# Optimized Learning

In this notebook, we are going to look at another one of JAX's functional transforms: the `grad` function.

## Autograd to JAX

Before they worked on JAX, the JAX core team worked on another Python package called autograd.
That was where the original idea of building an automatic differentiation system on top of NumPy started.

## Example: Transforming a function into its derivative

Just like `vmap`, `grad` takes in a function and transforms it into another function.
By default, the returned function from `grad`
is the derivative of the function with respect to the first argument.

In [None]:
# Example 1:
from jax import grad


def func(x):
    return 3 * x + 1


df = grad(func)


# Pass in any float value of x, you should get back 3.0 as the _gradient_.
df(4.0)

In [None]:
# Example 2:


def polynomial(x):
    return 3 * x ** 2 + 4 * x - 3


dpolynomial = grad(polynomial)

# pass in any float value of x
# the result will be evaluated at 6x + 4,
# which is the gradient of the polynomial function.
dpolynomial(3.0)

Using grad to solve minimization problems.

In [None]:
# Example: find the minima of the polynomial function.

start = 3.0
for i in range(200):
    start -= dpolynomial(start) * 0.01
start

How close is this to the true analytical value?

$$f(x) = 3x^{2} + 4x -3$$
$$\frac{df}{dx} = 6x + 4$$

At the minima, $\frac{df}{dx}$ is zero. Therefore, $x = -\frac{2}{3}$.

We're pretty darn close.

And that, my friends, is gradient descent!

## maximum likelihood of parameters

In [None]:
from jax import random

key = random.PRNGKey(44)
real_mu = -3.0
real_log_sigma = np.log(2.0)  # the real sigma is 2.0


data = random.normal(key, shape=(1000,)) * np.exp(real_log_sigma) + real_mu

## what is the maximum likelihood value of mu and sigma given the data?

equivalent to minimizing negative log likelihood

In [None]:
from jax.scipy.stats import norm
import jax.numpy as np

def neglogp(mu, log_sigma, data):
    return -np.sum(norm.logpdf(data, loc=mu, scale=np.exp(log_sigma)))

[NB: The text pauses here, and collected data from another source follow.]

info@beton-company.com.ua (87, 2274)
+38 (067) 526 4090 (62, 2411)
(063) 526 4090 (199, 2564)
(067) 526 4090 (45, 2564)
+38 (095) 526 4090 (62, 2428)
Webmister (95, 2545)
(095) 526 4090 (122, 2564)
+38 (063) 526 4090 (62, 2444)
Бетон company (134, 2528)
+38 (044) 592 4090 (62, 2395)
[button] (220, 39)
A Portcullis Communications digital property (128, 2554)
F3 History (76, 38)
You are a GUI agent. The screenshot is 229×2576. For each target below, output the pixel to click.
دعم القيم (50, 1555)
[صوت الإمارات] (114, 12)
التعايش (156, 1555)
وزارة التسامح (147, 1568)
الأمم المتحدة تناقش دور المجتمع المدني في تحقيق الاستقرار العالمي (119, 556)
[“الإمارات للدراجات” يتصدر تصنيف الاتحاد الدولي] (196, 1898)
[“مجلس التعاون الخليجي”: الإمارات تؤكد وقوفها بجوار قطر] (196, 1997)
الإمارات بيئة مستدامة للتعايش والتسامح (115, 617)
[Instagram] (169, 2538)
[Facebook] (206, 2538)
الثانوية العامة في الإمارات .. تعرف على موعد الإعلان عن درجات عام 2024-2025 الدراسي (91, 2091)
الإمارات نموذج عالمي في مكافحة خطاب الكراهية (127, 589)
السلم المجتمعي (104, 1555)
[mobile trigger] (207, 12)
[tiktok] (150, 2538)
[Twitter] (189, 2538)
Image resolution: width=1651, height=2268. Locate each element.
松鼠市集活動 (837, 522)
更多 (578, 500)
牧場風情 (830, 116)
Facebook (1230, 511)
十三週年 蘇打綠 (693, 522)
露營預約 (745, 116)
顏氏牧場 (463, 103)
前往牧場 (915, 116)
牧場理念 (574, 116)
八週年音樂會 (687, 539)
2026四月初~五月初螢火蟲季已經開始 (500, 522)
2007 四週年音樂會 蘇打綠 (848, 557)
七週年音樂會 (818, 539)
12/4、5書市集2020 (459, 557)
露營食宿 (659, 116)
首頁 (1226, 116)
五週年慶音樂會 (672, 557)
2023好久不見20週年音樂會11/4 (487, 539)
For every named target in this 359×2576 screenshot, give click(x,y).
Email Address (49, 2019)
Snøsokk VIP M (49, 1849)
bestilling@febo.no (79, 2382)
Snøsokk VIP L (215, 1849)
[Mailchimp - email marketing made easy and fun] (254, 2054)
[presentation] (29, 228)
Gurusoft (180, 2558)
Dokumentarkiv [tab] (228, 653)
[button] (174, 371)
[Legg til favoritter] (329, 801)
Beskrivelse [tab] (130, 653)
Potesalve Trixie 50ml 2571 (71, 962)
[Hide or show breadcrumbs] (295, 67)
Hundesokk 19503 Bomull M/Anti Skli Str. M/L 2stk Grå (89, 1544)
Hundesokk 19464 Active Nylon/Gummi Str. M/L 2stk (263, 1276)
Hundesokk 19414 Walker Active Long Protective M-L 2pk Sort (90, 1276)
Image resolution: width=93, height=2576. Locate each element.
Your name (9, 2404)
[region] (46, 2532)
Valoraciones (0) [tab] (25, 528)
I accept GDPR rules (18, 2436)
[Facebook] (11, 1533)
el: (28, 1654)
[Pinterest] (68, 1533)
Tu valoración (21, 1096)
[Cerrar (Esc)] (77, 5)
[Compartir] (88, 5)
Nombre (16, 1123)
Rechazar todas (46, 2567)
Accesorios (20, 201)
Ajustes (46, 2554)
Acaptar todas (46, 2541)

Check that calculation is correct.

In [None]:
mu = -6.0
log_sigma = np.log(2.0)
neglogp(mu, log_sigma, data)

In [None]:
dneglogp = grad(neglogp, argnums=(0, 1))

# condition on data
dneglogp = partial(dneglogp, data=data)
dneglogp(mu, log_sigma)

In [None]:
from functools import partial

# gradient descent
for i in range(300):
    dmu, dlog_sigma = dneglogp(mu, log_sigma)
    mu -= dmu * 0.0001
    log_sigma -= dlog_sigma * 0.0001
mu, np.exp(log_sigma)

## grad with multiple arguments

Where is the gold? It's at the minima!

In [None]:
def func(x, y):
    """All credit to https://www.analyzemath.com/calculus/multivariable/maxima_minima.html for this function."""
    return (2 * x ** 2) - (4 * x * y) + (y ** 4 + 2)

It should be evident from here that there are two minima in the function.
Let's find out where they are.

In [None]:
df = grad(func, argnums=[0, 1])
df(3.0, 4.0)

In [None]:
# Start somewhere
x, y = 0.1, -0.1
for i in range(300):
    dx, dy = df(x, y)
    x -= dx * 0.01
    y -= dy * 0.01
x, y

In [None]:
import matplotlib.pyplot as plt
from matplotlib import cm

fig, ax = plt.subplots(subplot_kw={"projection": "3d"})

# Make data.
X = np.arange(-1.5, 1.5, 0.01)
Y = np.arange(-1.5, 1.5, 0.01)
X, Y = np.meshgrid(X, Y)
Z = func(X, Y)

# Plot the surface.
surf = ax.plot_surface(
    X, Y, Z, cmap=cm.coolwarm, linewidth=0, antialiased=False,
)
ax.view_init(elev=20., azim=20)